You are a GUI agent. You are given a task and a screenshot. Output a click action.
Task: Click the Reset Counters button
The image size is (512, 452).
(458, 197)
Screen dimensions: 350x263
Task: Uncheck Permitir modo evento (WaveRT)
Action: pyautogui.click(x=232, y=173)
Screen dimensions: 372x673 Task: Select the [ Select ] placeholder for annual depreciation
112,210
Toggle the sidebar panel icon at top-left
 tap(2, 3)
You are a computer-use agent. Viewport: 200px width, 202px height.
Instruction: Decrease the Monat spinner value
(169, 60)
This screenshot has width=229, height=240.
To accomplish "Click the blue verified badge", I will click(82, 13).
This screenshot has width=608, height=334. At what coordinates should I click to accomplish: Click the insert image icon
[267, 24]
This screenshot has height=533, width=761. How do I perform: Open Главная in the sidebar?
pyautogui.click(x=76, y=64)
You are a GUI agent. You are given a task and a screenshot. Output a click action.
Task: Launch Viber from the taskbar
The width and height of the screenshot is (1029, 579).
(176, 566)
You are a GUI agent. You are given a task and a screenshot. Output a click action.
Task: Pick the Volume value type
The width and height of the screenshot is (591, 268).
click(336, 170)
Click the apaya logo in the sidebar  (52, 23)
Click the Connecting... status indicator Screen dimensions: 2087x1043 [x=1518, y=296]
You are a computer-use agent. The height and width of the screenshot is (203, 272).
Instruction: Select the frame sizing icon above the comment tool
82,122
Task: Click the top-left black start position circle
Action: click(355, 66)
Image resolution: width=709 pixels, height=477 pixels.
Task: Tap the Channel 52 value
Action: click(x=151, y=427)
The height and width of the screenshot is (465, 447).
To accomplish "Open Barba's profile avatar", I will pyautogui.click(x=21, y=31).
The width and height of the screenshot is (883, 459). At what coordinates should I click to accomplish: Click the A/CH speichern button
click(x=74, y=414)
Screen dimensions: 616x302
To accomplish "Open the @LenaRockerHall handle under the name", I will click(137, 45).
═══
◆ **EXERCISE GOAL**: All of the material must appear again, exactly as given.

◆ **WRITTEN ANSWER**:
You are a GUI agent. You are given a task and a screenshot. Output a click action.
Task: Click the Reset Counters button
The image size is (512, 452).
(458, 197)
Screen dimensions: 350x263
Task: Uncheck Permitir modo evento (WaveRT)
Action: pyautogui.click(x=232, y=173)
Screen dimensions: 372x673 Task: Select the [ Select ] placeholder for annual depreciation
112,210
Toggle the sidebar panel icon at top-left
 tap(2, 3)
You are a computer-use agent. Viewport: 200px width, 202px height.
Instruction: Decrease the Monat spinner value
(169, 60)
This screenshot has width=229, height=240.
To accomplish "Click the blue verified badge", I will click(82, 13).
This screenshot has width=608, height=334. At what coordinates should I click to accomplish: Click the insert image icon
[267, 24]
This screenshot has height=533, width=761. How do I perform: Open Главная in the sidebar?
pyautogui.click(x=76, y=64)
You are a GUI agent. You are given a task and a screenshot. Output a click action.
Task: Launch Viber from the taskbar
The width and height of the screenshot is (1029, 579).
(176, 566)
You are a GUI agent. You are given a task and a screenshot. Output a click action.
Task: Pick the Volume value type
The width and height of the screenshot is (591, 268).
click(336, 170)
Click the apaya logo in the sidebar  (52, 23)
Click the Connecting... status indicator Screen dimensions: 2087x1043 [x=1518, y=296]
You are a computer-use agent. The height and width of the screenshot is (203, 272).
Instruction: Select the frame sizing icon above the comment tool
82,122
Task: Click the top-left black start position circle
Action: click(355, 66)
Image resolution: width=709 pixels, height=477 pixels.
Task: Tap the Channel 52 value
Action: click(x=151, y=427)
The height and width of the screenshot is (465, 447).
To accomplish "Open Barba's profile avatar", I will pyautogui.click(x=21, y=31).
The width and height of the screenshot is (883, 459). At what coordinates should I click to accomplish: Click the A/CH speichern button
click(x=74, y=414)
Screen dimensions: 616x302
To accomplish "Open the @LenaRockerHall handle under the name", I will click(137, 45).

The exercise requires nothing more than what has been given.